Sympathetic innervation to the eye consists of a 3-neuron arc. First-order central sympathetic fibers arise from the posterolateral hypothalamus, descend uncrossed through the midbrain and pons, and terminate in the intermediolateral cell column of the spinal cord at the level of C8-T2 (ciliospinal center of Budge). Second-order preganglionic pupillomotor fibers exit the spinal cord at the level of T1 and enter the cervical sympathetic chain, where they are in close proximity to the pulmonary apex and the subclavian artery.

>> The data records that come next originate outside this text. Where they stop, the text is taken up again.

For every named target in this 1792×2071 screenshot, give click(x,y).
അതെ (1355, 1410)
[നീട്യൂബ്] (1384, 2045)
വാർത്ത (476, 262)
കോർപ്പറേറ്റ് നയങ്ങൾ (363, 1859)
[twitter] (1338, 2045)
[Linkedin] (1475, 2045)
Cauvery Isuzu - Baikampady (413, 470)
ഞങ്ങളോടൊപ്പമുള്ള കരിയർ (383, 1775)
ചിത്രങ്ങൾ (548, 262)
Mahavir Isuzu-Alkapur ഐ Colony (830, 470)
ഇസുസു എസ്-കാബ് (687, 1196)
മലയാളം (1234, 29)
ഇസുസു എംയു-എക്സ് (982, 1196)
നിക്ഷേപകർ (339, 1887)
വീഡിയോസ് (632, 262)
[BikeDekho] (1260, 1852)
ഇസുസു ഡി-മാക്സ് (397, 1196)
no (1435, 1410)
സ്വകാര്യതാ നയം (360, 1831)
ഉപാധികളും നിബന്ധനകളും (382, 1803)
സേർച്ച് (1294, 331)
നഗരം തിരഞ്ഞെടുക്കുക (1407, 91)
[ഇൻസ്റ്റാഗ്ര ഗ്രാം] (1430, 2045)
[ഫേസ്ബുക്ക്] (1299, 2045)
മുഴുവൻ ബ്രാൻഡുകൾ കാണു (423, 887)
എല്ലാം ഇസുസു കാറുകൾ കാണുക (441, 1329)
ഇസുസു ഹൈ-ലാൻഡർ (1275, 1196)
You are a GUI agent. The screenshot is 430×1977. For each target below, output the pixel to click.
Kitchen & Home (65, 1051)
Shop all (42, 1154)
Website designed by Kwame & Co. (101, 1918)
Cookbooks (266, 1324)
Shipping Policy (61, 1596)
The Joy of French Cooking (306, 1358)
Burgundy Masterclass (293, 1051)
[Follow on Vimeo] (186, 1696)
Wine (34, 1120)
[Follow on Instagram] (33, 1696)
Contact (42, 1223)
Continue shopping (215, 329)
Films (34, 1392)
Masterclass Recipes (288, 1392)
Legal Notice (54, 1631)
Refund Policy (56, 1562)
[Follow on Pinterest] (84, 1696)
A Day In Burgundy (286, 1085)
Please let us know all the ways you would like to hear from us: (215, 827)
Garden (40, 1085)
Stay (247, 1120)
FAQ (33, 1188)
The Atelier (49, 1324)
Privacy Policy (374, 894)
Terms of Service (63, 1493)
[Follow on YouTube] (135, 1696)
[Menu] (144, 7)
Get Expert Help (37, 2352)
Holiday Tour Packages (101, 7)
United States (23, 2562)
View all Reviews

The fibers ascend through the sympathetic chain and synapse in the superior cervical ganglion at the level of the bifurcation of the common carotid artery (C3-C4). Postganglionic pupillomotor fibers exit the superior cervical ganglion and ascend along the internal carotid artery. Shortly after the postganglionic fibers leave the superior cervical ganglion, vasomotor and sudomotor fibers branch off, traveling along the external carotid artery to innervate the blood vessels and sweat glands of the face.

The third-order pupillomotor fibers ascending along the internal carotid artery enter the cavernous sinus. The fibers then leave the carotid plexus briefly to join the abducens nerve (cranial nerve [CN] VI) in the cavernous sinus and enter the orbit through the superior orbital fissure along with the ophthalmic branch (V1) of the trigeminal nerve (CN V) via the long ciliary nerves. The long ciliary nerves then innervate the iris dilator and the Müller muscle. [1]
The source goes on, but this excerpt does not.